RJ testa prova mundial de habilidades socioemocionais
Exame, feito pelo Instituto Ayrton Senna e OCDE, é o primeiro do mundo a avaliar, em escala, os conteúdos não tradicionais da escola
por Patrícia Gomes 8 de agosto de 2013
Muito mais do que ensinar álgebra, sistema digestório das plantas ou qualquer outra matéria que caia no vestibular, hoje parece ponto pacífico que as escolas precisam “preparar os alunos para a vida” e “para o século 21”. Exatamente o que significa isso, como desenvolver e avaliar as competências necessárias para tal é que são elas. Para dar um passo nesse sentido é que 55 mil alunos de escolas municipais e estaduais do Rio de Janeiro fazem, agora em setembro, a primeira prova em grande escala do mundo a medir esse tipo de competência – responsabilidade e disciplina, abertura a novas experências, sociabilidade, colaboração e estabilidade emocional. O exame, elaborado numa parceria entre o IAS (Instituto Ayrton Senna) e a OCDE (Organização para a Cooperação e o Desenvolvimento Econômico), tem a pretensão de ser o “Pisa das habilidades não cognitivas”.
A prova foi apresentada por Vivane Senna, presidente do IAS, ontem em Curitiba. “A grande pergunta que se tem hoje não é como se garante acesso, mas como se garante o sucesso. Para o sucesso escolar, as habilidades não cognitivas importam tanto quanto as cognitivas [conteúdo tradicional]. Para a vida, são as habilidades não cognitivas que influenciam mais”, disse ela, citando os estudos do Nobel de Economia James Heckman no campo da aprendizagem. “E já que elas são tão importantes, estamos desenvolvendo um instrumento para medi-las”, completou. As provas serão aplicadas para alunos de 5º, 6º e 9º ano do ensino fundamental e ainda para os de 1º e 3º do ensino médio.

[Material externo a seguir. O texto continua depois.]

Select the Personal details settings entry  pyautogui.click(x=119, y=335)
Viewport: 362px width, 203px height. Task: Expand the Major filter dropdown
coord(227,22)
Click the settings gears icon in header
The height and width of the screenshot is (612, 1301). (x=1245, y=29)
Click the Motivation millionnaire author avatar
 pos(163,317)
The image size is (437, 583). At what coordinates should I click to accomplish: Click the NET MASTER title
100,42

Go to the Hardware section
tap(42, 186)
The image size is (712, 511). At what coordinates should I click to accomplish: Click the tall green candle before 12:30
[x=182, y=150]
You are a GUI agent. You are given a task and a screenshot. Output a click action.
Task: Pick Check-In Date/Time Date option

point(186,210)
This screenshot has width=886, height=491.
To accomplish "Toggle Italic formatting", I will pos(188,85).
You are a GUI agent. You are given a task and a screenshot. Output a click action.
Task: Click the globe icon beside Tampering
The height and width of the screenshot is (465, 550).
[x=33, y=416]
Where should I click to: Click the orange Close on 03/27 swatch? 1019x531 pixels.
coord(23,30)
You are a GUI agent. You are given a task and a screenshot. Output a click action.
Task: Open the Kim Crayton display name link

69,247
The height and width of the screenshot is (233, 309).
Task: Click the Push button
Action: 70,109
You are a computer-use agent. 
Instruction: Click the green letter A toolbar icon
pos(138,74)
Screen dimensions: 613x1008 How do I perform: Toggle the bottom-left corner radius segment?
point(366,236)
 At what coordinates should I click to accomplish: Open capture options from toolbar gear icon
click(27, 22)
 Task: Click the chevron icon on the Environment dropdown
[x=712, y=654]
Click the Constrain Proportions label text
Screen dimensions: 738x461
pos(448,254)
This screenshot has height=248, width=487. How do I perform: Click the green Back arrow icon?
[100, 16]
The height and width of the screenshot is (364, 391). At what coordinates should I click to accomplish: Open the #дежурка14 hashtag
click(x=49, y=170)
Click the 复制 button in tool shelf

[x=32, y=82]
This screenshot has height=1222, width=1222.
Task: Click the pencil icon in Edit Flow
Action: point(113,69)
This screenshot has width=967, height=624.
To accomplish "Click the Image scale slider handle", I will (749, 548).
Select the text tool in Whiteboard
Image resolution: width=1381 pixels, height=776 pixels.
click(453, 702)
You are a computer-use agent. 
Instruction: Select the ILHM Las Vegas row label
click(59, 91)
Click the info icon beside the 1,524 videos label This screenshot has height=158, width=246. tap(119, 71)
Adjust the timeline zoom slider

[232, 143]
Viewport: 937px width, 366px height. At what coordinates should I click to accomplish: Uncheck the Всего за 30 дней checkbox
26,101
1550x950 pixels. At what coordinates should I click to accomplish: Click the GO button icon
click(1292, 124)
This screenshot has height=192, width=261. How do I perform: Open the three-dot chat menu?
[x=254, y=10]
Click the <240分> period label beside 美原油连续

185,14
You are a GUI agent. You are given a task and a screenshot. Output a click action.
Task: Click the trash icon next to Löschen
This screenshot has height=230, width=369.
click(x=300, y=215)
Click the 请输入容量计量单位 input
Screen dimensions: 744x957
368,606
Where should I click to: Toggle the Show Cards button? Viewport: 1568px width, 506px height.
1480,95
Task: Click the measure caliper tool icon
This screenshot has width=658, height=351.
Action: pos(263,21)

Durante o piloto, o IAS vai testar oito “instrumentos psicológicos” diferentes. Tais instrumentos são metodologias que já vêm sendo aplicadas no mundo para medir habilidades não cognitivas, mas não em grande escala. Esses testes trazem questões de múltipla escolha com cinco respostas gradativas. A TRI (Teoria de Resposta ao Item), também usada no Enem, vai ajudar a aferir a consistência dos alunos na resposta. Um exemplo de pergunta que aparece nesses testes é: “Com que frequência você entrega seu dever de casa fora do prazo?”. As respostas variam de sempre até o nunca. A partir dos dados que levantar desse piloto, o IAS vai escolher qual dos oito testes – ou qual combinação entre eles – é capaz de fazer uma avaliação mais adequada das habilidades socioemocionais. Para chegar a esses oito, a equipe do IAS partiu de uma seleção que começou com 72 avaliações possíveis.
De acordo com Tatiana Filgueiras, responsável pelo desenvolvimento da prova no instituto, a escola, de alguma forma, já desenvolve as habilidades que se quer medir. Mas isso só não basta. “Saber identificar e mensurar tais competências poderá nos dar o caminho correto de promovê-las e desenvolvê-las no ambiente escolar. E assim poder impactar de forma positiva a aprendizagem”, afirmou. E o IAS e a OCDE estão bem atentos a essa possível correlação. “O principal objetivo das análises que serão feitas é identificar as competências não cognitivas que podem ser desenvolvidas e/ou promovidas em ambiente escolar e que têm maior impacto no próprio sucesso acadêmico e no processo de aprendizagem”, disse Filgueiras.
Assim, depois que os alunos responderem às provas, o IAS vai cruzar as informações não cognitivas que levantar com outros dois bancos de dados, o com notas de provas tradicionais oficiais (que traz resultados cognitivos) e outro com perfil socioeconômico. Esse cruzamento estatístico vai possibilitar um relatório, a ser entregue às redes com o retrato das séries avaliadas. “Vamos mostrar as evidências de como tais competências não cognitivas podem impactar o desempenho escolar dos estudantes”, afirmou Filgueiras.
Um segundo relatório vai trazer recomendações sobre o uso das ferramentas em políticas públicas em grande escala e vai ajudar no aprimoramento do exame, que pode servir de referência para avaliações dentro e fora do Brasil. A prova será o centro de uma discussão internacional dos Ministros de Educação dos países da OCDE, entidade responsável pela elaboração do Pisa, e março do ano que vem em São Paulo. “Na configuração mundial atual, você dominar conhecimento é apenas linha de largada. Cada vez mais o mundo está pedindo habilidades dessa natureza”, conclui Senna.